愛しの魔王サマ
もっと動揺するとか、照れるとか、あるだろうが!
いや、コイツにそれを求めたのは間違いなのか?
エマが動揺するどころか、表情を変えるところを俺は一度も見たことがない。
本当に、なにも感じないのか?
こうすることも、ただの仕事の一環で。
言われたから当たり前にしているのか・・・。
「・・・と、とにかく。これからは風呂上りはタオルと着替えをここに用意しておくだけでよい。それくらい、自分でもできる」
「いえ。私が、私がいい付けられた仕事を放棄するわけにはいきません。できます。私は、できます!」
「は・・・?放棄ではない。
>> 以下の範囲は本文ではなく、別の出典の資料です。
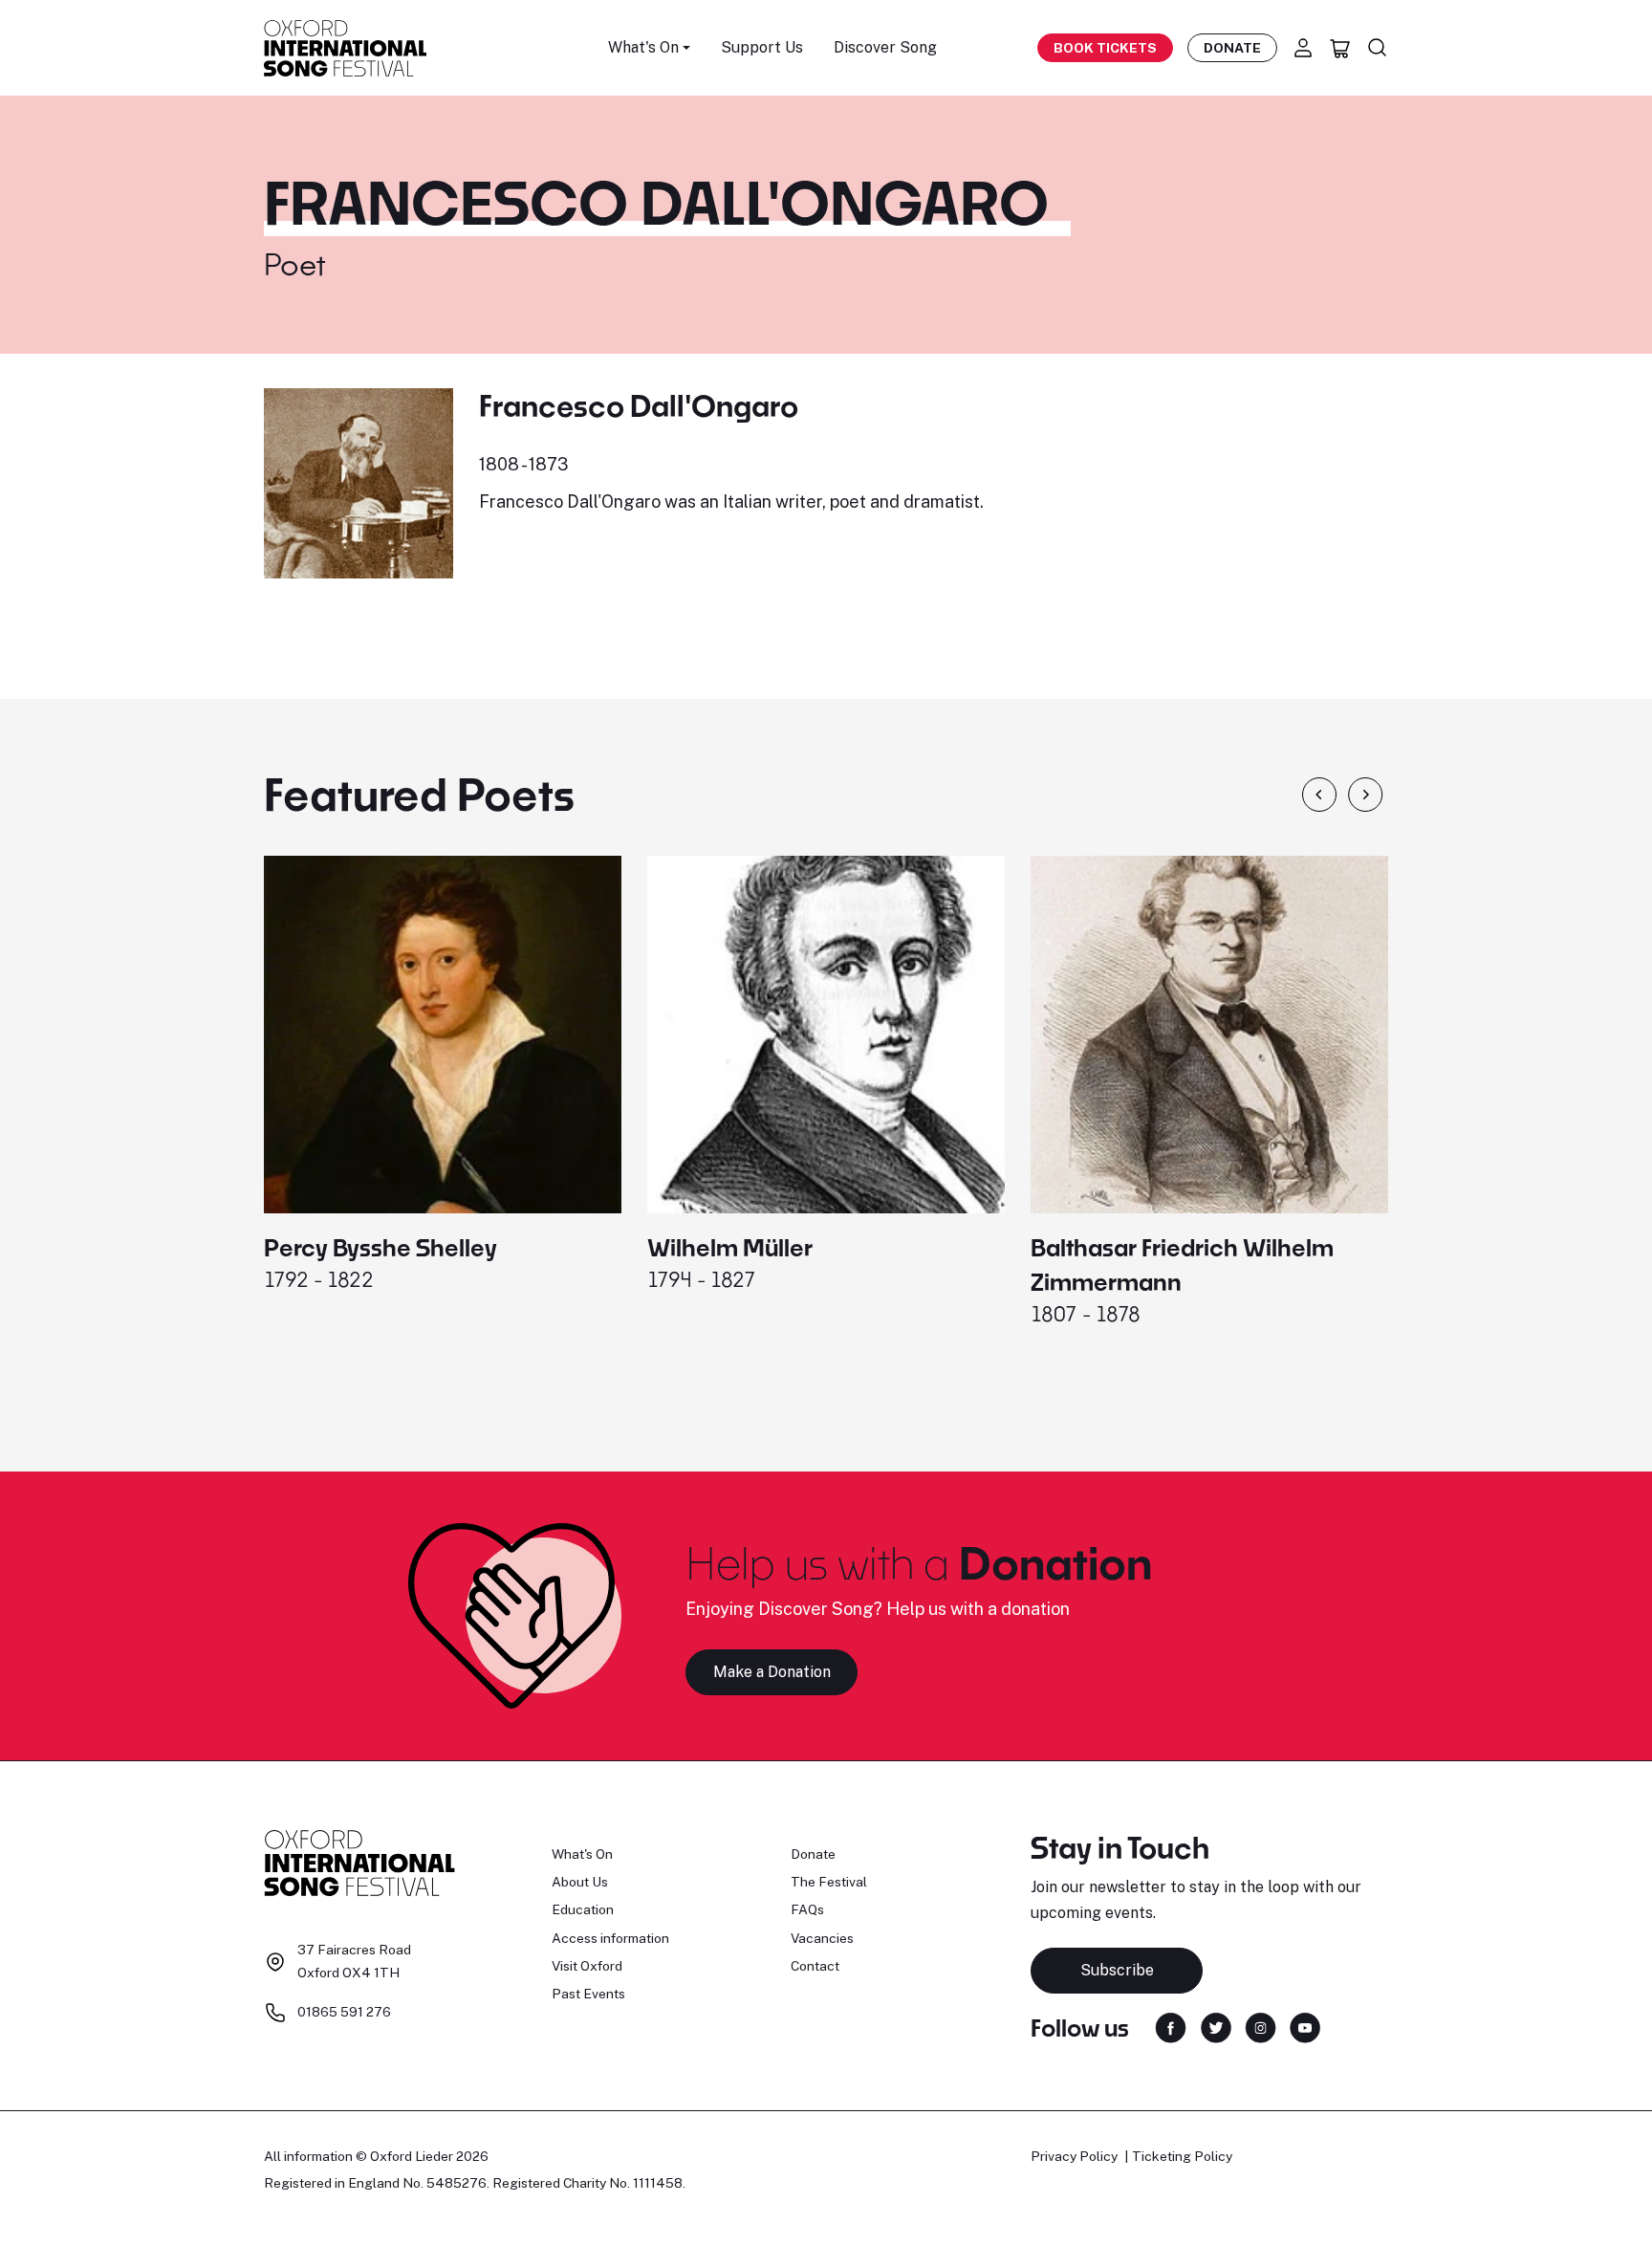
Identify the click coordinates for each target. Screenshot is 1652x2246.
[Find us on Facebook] (1170, 2027)
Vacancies (822, 1938)
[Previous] (1319, 794)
俺がそうしろと言っているんだ」
なんだ?
急に感情的になった・・・?
今まで、感情的になることなんてなかっただろう。
「お願いします。お願いします!失敗しません。失敗はしませんから!」
「なにを言っている?こんな事に失敗もなにもないだろう」
なにに怯えているのだ?
訳が分からん。
「ご主人様、お願いします!殴らないで―――――」
「おい!」
頭を床に擦り付け怯えたように叫ぶエマ。
エマの前にしゃがみ、肩に触れた。
ビクッと肩を震わせたエマは、顔をあげ俺を見上げた。